Author: Victor B. Kassey, Maciej M. Kmiec, Periannan Kuppusamy, Ryan C. O'Connell, Sergey V. Petryakov, Conner Ubert 👨🔬
Affiliation: Dartmouth College 🌍
Purpose: High-resolution magnetic field uniformity is essential for quantitative and pre-clinical MRI research. Imaging uniformity is affected by the B0 field, which can be corrected using manual or automatic shimming, and the B1 field, which is partly adjustable through tuning and matching capacitors but largely depends on the design of the RF coil. Our lab has developed a capacitor-free, mechanically tunable ceramic volume coil for pre-clinical MRI with excellent B1 field uniformity to address this need.
Methods: The coil is made of a ceramic material with a high dielectric constant and tuned to resonate at 400 MHz (9.4T). Two parallel opposing resonators feed the ceramic bore and are mechanically adjustable to tune the coil to the correct frequency while under load. Finite element analysis eigenmode simulation assessed the field uniformity and performance of the coil. An in-vivo experiment with a mouse validated its practical application.
Results: Numerical simulations indicate a high relative B1 field strength throughout the entire coil volume, with substantial uniformity over approximately 80% of the coil volume. In-vitro experiments using a DI water phantom (27 mm diameter) showed a signal-to-noise ratio (SNR) greater than 222 across the sample volume, compared to about 50 for a 20 mm industrial surface coil. A B1 profile assessment exhibited excellent uniformity over the central slice of the coil, with deviations of a fraction of a Gauss (± 0.1G), primarily due to imperfect loop placement of the prototype.

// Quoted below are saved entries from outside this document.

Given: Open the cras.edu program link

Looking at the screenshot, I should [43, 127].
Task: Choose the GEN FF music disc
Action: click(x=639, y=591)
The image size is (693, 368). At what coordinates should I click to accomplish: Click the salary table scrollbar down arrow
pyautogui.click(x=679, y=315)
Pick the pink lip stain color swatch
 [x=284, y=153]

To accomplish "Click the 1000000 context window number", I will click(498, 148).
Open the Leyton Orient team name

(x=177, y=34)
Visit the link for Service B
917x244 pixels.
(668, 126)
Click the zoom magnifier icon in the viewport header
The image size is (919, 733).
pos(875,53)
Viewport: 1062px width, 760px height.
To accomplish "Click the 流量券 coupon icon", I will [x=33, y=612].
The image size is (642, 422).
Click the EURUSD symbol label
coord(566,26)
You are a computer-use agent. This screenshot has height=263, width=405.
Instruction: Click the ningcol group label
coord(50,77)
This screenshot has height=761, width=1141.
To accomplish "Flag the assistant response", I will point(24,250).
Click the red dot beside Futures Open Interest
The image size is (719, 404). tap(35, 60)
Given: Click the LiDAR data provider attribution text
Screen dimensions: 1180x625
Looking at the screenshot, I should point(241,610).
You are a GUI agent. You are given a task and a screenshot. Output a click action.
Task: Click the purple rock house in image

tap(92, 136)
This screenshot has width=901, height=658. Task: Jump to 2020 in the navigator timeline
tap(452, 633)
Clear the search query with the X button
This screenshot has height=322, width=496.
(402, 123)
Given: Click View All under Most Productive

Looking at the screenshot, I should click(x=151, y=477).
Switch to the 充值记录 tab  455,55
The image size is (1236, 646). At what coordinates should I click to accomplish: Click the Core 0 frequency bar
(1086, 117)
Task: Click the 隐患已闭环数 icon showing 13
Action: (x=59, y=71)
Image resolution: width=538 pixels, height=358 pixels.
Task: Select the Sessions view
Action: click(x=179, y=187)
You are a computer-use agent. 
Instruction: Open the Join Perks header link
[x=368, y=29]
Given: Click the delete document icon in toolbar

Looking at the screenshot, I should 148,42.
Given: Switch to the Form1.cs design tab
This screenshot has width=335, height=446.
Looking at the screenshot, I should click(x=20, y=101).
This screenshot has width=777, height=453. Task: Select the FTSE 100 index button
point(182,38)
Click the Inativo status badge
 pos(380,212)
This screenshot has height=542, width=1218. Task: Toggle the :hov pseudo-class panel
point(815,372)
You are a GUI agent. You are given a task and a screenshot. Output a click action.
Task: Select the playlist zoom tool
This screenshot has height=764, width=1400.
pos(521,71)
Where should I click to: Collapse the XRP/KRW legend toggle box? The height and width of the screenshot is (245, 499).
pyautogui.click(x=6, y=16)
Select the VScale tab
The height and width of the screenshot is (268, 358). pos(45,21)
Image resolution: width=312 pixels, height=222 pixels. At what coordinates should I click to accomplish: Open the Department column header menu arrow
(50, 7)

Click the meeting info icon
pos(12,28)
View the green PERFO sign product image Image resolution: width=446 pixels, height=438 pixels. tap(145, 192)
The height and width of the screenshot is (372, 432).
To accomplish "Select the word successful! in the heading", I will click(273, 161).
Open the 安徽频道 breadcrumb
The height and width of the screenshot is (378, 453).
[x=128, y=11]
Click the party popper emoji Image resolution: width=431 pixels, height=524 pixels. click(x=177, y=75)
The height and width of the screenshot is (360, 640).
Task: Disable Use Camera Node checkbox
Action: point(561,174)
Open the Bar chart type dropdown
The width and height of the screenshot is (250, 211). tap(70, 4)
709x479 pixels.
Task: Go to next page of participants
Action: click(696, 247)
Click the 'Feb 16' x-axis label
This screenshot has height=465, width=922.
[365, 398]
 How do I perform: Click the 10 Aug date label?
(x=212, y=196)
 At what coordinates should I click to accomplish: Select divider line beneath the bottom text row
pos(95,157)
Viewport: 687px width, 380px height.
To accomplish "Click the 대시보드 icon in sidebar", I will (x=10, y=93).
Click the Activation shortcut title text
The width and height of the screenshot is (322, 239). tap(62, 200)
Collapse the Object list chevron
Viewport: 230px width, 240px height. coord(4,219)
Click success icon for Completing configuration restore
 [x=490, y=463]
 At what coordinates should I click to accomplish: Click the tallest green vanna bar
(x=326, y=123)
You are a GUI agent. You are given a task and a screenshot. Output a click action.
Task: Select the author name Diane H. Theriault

Conclusion: These preliminary results show that pre-clinical soft-tissue imaging is accessible without needing expensive, difficult-to-construct industrial birdcage or phased-array volume coils. The simple construction contributes to a high SNR by reducing electronic noise sources. Further research is required for optimization, but this prototype shows excellent potential as a cost-effective alternative to marketed pre-clinical RF volume coils.